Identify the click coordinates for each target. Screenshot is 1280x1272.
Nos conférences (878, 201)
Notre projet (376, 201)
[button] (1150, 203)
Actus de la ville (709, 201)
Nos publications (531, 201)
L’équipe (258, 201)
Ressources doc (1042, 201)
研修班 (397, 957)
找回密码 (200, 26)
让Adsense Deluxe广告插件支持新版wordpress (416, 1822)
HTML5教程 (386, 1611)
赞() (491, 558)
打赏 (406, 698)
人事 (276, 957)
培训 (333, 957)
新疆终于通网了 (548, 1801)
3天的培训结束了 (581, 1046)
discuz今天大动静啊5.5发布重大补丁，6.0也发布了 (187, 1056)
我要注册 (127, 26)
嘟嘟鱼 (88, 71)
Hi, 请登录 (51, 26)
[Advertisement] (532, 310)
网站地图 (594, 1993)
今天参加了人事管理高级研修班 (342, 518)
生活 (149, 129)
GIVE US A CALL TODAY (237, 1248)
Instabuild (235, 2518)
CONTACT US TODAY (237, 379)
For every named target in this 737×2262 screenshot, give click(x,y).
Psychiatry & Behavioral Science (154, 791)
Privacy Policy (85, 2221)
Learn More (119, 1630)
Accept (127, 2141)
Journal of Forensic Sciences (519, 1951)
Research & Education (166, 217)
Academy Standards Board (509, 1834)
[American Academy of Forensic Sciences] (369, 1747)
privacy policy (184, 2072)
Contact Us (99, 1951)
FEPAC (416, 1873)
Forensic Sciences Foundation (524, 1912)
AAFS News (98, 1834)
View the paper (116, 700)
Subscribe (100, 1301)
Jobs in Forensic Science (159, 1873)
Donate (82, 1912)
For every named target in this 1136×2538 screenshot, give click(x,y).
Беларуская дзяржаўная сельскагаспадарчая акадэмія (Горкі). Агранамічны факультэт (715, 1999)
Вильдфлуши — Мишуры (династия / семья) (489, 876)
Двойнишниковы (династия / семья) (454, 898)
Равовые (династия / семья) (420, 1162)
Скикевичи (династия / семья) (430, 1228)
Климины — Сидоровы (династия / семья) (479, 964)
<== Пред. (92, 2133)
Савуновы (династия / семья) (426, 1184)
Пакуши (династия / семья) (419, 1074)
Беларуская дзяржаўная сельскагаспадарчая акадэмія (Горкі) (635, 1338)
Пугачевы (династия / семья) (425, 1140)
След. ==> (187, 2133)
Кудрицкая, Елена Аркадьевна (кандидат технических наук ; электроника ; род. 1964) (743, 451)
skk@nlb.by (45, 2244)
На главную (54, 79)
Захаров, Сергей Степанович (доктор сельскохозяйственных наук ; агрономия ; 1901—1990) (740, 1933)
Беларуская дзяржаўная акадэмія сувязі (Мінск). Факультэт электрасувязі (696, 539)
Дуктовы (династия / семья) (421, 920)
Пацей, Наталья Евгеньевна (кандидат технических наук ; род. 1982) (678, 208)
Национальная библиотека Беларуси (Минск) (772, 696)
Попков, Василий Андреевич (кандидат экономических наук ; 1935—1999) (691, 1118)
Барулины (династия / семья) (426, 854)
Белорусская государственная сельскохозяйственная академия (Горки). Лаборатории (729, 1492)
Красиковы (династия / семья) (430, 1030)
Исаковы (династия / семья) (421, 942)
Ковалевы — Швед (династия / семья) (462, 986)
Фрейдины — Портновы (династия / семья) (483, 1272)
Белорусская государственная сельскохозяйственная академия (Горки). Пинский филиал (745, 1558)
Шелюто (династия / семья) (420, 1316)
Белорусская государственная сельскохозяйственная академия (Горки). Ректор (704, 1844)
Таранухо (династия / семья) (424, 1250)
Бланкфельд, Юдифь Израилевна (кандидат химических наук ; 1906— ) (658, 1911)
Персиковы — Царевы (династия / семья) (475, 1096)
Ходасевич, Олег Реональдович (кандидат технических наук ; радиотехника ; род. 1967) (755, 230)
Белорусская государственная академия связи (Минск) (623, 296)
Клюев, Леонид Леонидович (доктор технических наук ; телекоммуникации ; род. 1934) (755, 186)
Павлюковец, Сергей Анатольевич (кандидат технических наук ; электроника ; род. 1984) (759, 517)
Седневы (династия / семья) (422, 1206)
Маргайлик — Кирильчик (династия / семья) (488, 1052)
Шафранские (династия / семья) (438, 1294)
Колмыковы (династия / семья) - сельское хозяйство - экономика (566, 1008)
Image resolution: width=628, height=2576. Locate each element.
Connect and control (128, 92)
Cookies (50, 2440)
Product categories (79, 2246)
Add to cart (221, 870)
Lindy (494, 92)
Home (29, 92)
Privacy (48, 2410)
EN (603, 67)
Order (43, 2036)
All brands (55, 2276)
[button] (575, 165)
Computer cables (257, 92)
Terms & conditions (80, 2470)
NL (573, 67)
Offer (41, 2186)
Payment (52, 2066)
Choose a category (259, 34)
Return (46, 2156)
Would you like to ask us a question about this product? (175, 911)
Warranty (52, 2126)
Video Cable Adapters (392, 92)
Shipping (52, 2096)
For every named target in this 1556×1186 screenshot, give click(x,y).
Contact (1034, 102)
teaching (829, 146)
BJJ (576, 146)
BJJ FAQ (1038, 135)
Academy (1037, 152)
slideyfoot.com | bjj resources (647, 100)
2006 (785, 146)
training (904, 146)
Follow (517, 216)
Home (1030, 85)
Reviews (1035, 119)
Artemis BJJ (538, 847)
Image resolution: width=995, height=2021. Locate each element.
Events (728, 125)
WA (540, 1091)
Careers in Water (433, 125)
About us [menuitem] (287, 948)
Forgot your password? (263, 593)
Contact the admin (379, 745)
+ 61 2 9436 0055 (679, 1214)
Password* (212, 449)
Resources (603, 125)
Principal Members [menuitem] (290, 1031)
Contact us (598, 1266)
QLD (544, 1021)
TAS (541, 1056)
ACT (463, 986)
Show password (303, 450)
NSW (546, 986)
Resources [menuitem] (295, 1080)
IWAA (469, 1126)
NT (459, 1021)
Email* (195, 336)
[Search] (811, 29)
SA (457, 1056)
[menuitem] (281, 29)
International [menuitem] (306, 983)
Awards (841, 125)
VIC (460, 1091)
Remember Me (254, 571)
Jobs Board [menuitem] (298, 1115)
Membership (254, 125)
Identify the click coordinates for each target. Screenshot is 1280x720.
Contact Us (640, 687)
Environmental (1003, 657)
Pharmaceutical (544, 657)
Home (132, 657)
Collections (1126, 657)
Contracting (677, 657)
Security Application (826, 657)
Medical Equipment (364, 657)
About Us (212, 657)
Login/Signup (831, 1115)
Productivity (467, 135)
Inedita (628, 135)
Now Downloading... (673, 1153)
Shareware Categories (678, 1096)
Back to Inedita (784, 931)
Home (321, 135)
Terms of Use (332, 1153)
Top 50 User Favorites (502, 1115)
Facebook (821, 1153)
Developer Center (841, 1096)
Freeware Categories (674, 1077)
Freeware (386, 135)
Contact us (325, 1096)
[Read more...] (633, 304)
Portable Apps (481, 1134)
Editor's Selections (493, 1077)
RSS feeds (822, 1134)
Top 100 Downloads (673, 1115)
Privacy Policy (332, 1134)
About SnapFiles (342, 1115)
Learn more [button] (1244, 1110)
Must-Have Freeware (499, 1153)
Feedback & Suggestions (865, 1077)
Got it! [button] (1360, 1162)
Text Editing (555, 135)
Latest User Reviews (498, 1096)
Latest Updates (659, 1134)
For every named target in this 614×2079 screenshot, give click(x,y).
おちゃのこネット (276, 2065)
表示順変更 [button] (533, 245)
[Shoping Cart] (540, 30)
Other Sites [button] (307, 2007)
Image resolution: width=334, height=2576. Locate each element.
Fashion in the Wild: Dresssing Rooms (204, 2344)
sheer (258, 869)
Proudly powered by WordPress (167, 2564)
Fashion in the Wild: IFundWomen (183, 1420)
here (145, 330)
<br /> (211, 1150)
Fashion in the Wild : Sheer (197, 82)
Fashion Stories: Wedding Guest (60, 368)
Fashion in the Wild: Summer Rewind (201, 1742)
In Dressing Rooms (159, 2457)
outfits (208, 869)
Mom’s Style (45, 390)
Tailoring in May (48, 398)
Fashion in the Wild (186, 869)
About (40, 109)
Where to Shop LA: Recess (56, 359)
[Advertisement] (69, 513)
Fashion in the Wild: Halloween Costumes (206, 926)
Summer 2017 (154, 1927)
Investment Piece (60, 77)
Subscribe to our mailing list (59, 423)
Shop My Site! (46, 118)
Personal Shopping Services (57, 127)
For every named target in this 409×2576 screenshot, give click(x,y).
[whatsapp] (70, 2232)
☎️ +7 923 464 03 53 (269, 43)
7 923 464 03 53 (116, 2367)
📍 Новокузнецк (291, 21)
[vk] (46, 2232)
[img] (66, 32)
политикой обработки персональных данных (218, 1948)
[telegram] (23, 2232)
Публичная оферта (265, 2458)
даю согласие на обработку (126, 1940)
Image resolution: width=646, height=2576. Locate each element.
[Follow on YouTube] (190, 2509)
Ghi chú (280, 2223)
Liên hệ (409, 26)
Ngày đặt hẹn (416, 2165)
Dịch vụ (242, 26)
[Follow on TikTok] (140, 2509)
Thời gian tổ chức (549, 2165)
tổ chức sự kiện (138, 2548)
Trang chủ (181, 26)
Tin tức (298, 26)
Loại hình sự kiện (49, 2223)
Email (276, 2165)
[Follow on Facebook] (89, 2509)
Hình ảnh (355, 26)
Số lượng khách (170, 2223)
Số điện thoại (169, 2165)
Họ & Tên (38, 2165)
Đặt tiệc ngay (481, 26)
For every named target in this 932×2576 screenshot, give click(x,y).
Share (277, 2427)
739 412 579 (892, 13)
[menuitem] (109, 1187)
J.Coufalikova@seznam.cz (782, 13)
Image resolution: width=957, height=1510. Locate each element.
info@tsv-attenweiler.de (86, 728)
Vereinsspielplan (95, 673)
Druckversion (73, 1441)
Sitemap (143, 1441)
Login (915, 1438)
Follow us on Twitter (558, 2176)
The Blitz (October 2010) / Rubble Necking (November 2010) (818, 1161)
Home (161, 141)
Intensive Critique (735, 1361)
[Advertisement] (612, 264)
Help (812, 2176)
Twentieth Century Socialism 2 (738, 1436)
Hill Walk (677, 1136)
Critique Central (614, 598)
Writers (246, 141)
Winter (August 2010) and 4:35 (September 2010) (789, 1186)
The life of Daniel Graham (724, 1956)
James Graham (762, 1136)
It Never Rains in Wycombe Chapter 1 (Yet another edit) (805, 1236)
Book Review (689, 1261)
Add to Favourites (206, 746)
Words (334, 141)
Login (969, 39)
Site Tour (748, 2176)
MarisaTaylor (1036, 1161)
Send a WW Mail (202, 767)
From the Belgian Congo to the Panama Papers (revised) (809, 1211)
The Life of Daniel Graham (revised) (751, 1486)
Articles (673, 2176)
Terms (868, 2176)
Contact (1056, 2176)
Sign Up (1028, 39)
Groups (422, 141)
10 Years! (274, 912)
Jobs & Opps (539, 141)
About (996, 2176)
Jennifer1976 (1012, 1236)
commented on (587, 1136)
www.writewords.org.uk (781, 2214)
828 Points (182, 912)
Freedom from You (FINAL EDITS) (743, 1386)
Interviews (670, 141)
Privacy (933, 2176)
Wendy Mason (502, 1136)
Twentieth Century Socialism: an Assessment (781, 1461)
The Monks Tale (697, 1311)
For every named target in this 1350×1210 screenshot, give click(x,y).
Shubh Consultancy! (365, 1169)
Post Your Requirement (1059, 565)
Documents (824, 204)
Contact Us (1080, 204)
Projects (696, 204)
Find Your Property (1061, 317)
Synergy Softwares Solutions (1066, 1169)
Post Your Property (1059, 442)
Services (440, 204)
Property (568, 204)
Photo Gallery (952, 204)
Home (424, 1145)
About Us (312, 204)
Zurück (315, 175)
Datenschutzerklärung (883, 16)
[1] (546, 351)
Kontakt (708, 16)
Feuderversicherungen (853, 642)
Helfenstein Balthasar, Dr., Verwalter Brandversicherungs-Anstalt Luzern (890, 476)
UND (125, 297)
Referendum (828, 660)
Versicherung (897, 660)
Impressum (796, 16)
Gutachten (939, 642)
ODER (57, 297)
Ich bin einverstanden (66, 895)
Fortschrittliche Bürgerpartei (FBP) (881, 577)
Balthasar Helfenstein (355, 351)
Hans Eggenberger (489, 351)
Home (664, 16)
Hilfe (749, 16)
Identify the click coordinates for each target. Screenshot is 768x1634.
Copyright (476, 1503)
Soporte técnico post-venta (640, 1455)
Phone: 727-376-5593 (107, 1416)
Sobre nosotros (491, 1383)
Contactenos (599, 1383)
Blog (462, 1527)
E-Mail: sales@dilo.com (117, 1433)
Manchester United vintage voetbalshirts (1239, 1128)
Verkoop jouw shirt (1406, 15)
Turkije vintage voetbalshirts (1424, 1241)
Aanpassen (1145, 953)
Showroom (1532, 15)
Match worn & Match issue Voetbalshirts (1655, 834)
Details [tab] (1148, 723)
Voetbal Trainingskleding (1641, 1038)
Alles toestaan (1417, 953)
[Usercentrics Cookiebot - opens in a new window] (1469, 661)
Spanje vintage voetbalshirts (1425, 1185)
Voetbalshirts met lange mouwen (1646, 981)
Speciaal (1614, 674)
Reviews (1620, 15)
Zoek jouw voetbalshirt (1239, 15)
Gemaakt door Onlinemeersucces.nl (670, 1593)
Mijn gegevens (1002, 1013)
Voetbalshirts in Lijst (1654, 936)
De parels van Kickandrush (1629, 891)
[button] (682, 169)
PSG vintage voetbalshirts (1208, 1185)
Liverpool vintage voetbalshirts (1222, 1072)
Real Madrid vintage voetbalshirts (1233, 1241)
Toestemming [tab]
**********
• **STATED PROBLEM**:
Please update the records from the line with "here (145, 330)" up to and including the line with "Mom’s Style (45, 390)", changing "Dressing Rooms" to "Fitting Rooms" and leaving everything else as it is. Return only those lines.

• **OUTPUT OF THE TASK**:
here (145, 330)
<br /> (211, 1150)
Fashion in the Wild : Sheer (197, 82)
Fashion Stories: Wedding Guest (60, 368)
Fashion in the Wild: Summer Rewind (201, 1742)
In Fitting Rooms (159, 2457)
outfits (208, 869)
Mom’s Style (45, 390)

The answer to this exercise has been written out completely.